If you have a garden...

If you have a garden…

Going through my gardening books I pulled out eight of my favorite books. As you can see some of them are well loved.

Gardening, Books, prudent living

8 Favorite Gardening Books

Taylor’s Guide to Perennials and Taylor’s Guide to Annuals. I actually have a whole series of these books but there two are my favorites. Both are filled with excellent cultural information and wonderful photographs. The photographs are arranged by color, which I find very helpful, especially if you want to try and identify a flower.

Taylor’s Guides

Taylor’s Guides

Let It Rot! By Stu Cambell – Years ago I took a Master composting class from the University of Connecticut. This book was highly recommended at the time. It has been republished and is now in the third edition. Teaches gardeners how to recycle waste to create soil-nourishing compost. Also contains advice for starting and maintaining a compost system, building bins and using compost. If you’re not composting yet this is a great book to help you get started.

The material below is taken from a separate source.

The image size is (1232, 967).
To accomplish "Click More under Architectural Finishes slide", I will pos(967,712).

The Well-Tended Perennial Garden by Tracy DiSabato-Aust This is one of the most useful tools a gardener can have. It gives you clear advice on taking care of your perennial garden from deadheading, pinching, cutting back, thinning and deadleafing. If you follow the advice in this book your garden will reward you with beautiful blooms all season.

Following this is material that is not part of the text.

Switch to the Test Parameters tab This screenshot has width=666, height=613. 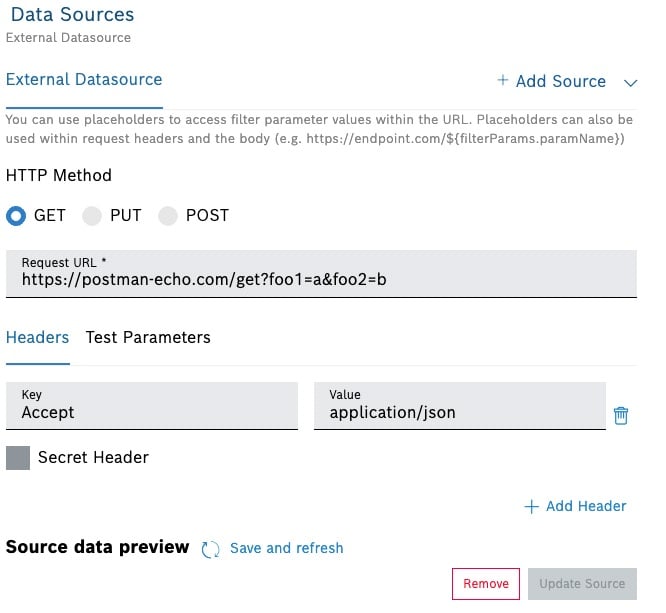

Dick Raymond’s Gardening Year and The New Victory Garden both books are very similar and set up according to the month. I find it very useful to follow as you can just read the section relating to what month it is. These books guide you through step by step from planting to harvest.

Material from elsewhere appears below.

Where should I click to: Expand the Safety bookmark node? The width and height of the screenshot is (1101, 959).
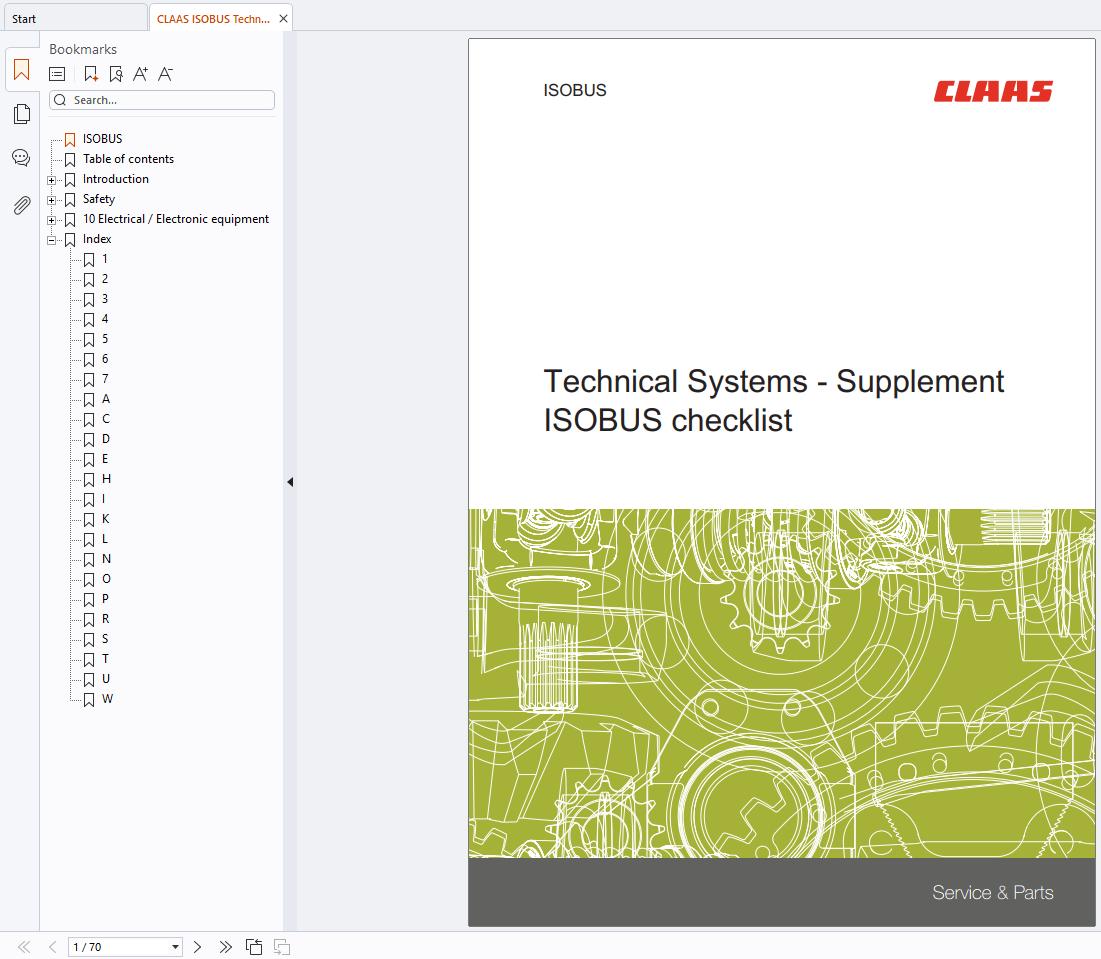point(52,200)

Both books are arranged by the month.

Both books are arranged by the month

Are you interested in learning how to garden year round? Since our growing season is so short here in Vermont this book has provided me with good advice on extending our season. Four Season Harvest by Eliot Coleman introduces techniques that the North American gardener can use to extend their growing season. Coleman has been successful in using cold frames and plastic covered tunnel greenhouses without any supplementary heat to produce fresh produce all through the winter. He is a true inspiration.

Seed saving is something I have just started to do. As we find our favorite plants no longer available in the local nurseries saving our own seeds is one thing we can learn how to do to make sure was can grow exactly the variety that we want to. Seed to Seed by Suzanne Ashworth contains detailed information about saving seeds including the population size, isolation techniques and the proper methods for harvesting, drying and storing your seeds. It’s a wonderful book that will tell you everything you need to know about saving and keeping your own seeds.

Be inspired to garden year round or save your seeds.

Be inspired to garden year round or save your seeds.

These are just a few of the many books in my gardening library, but they are my favorites. Do you have any favorite books on gardening in your library?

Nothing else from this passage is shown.